Overall, the study found some demographics were more dissatisfied than others with community wellbeing perceived to have declined since the mine fire.


“The findings regarding younger people and those who have experienced recent stressful events or health complaints provide important insights into which groups could be targeted for support services in response to future events,” Dr Carroll said.


“Importantly, other findings suggested that some sectors of the community, particularly older people, reported higher community wellbeing, potentially because they had a stronger attachment to the Morwell community and so were more resilient.”


People’s perceptions of community wellbeing since the mine fire weren’t dependent on how much smoke they had been exposed to during the event.

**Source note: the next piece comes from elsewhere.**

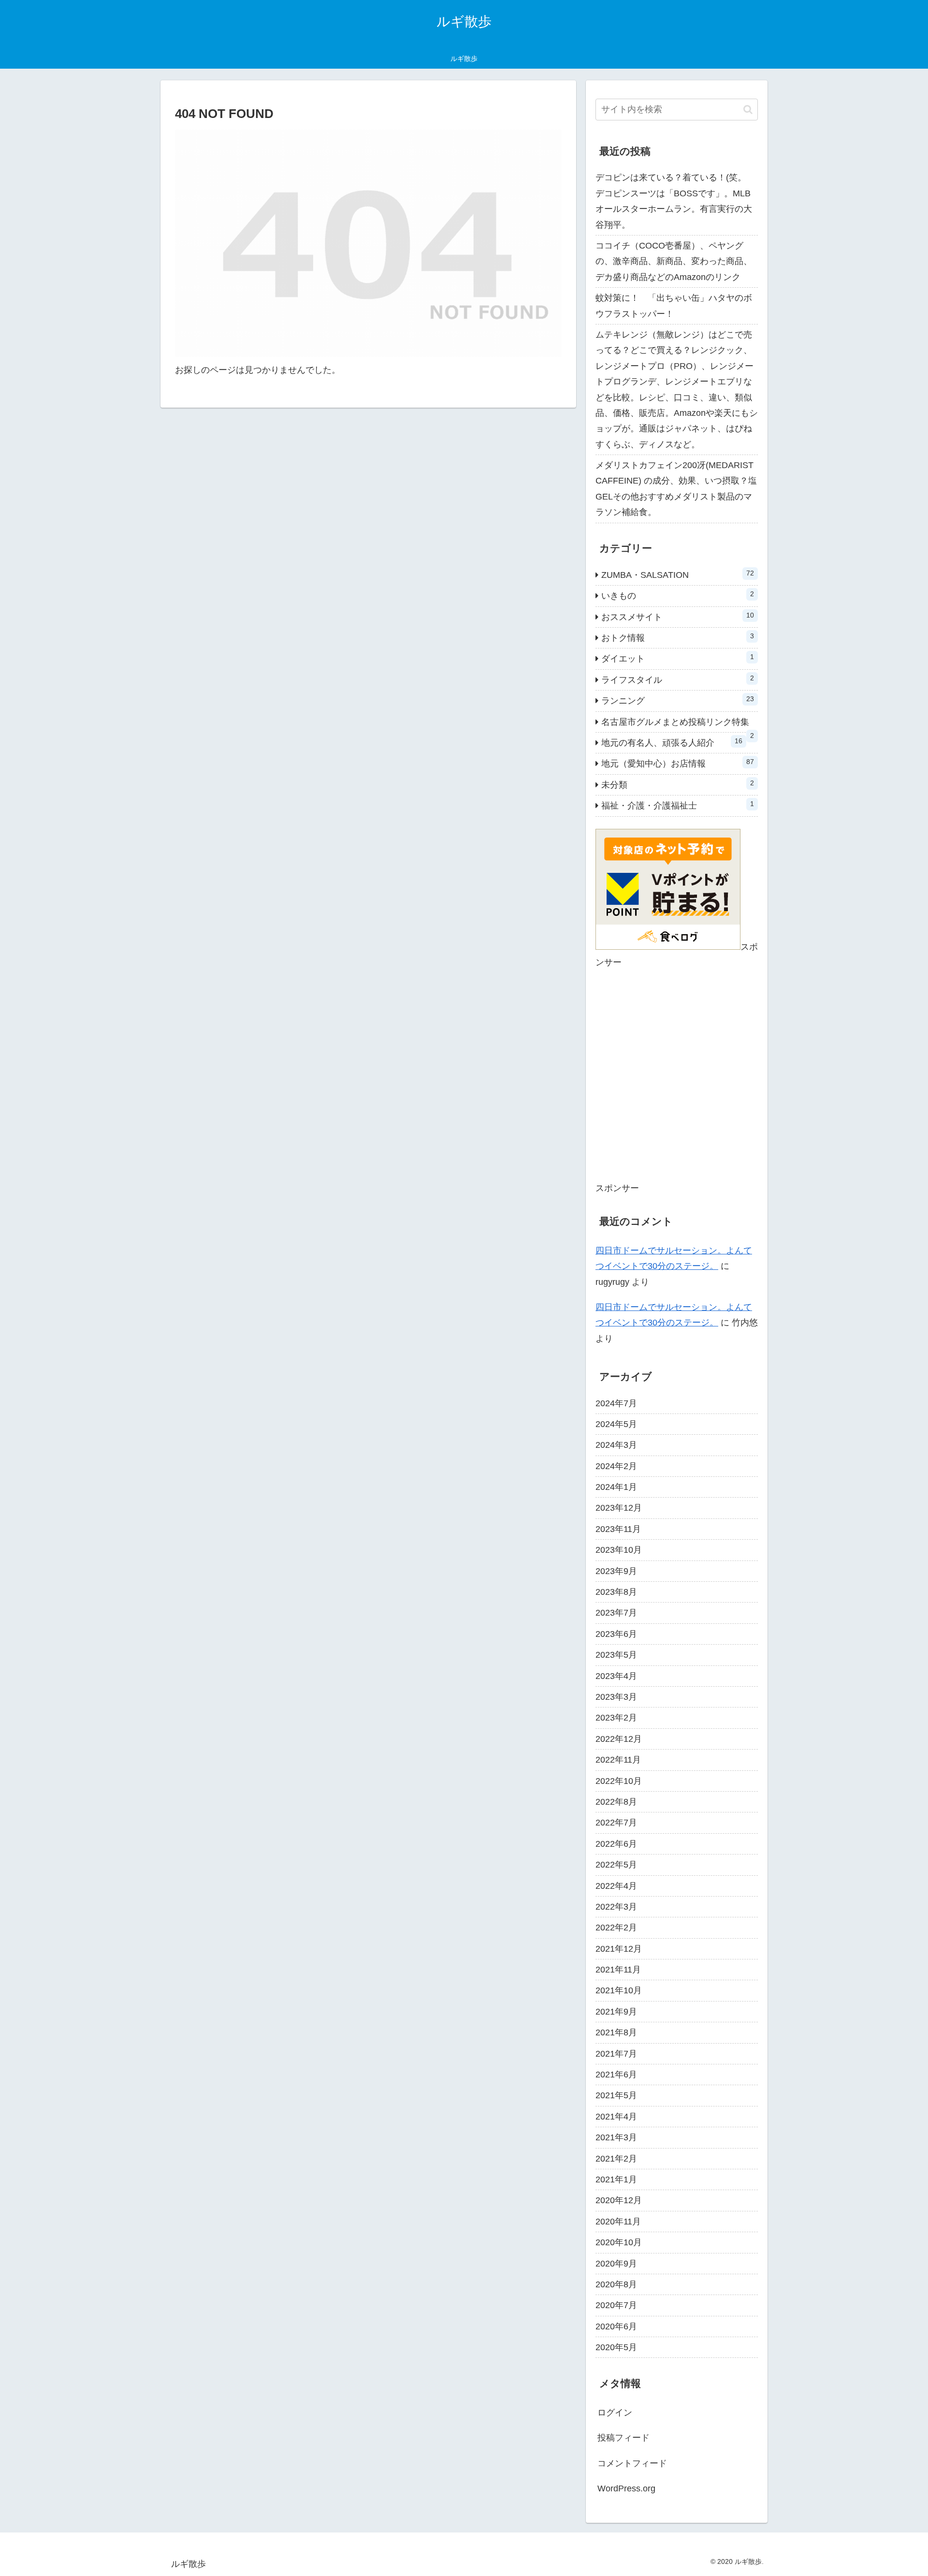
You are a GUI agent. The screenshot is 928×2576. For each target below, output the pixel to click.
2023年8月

“This long after the mine fire, it is not surprising that the impacts of the event on people’s sense of community wellbeing were not limited to just those with higher levels of smoke exposure,” Hazelwood Study Community Wellbeing stream lead, Dr Sue Yell said.


“The event has had wider economic and social implications that clearly impacted broadly across the community.”

Resilient: Researchers found positive results from the latest report on the health effects of the Hazelwood Mine Fire on children.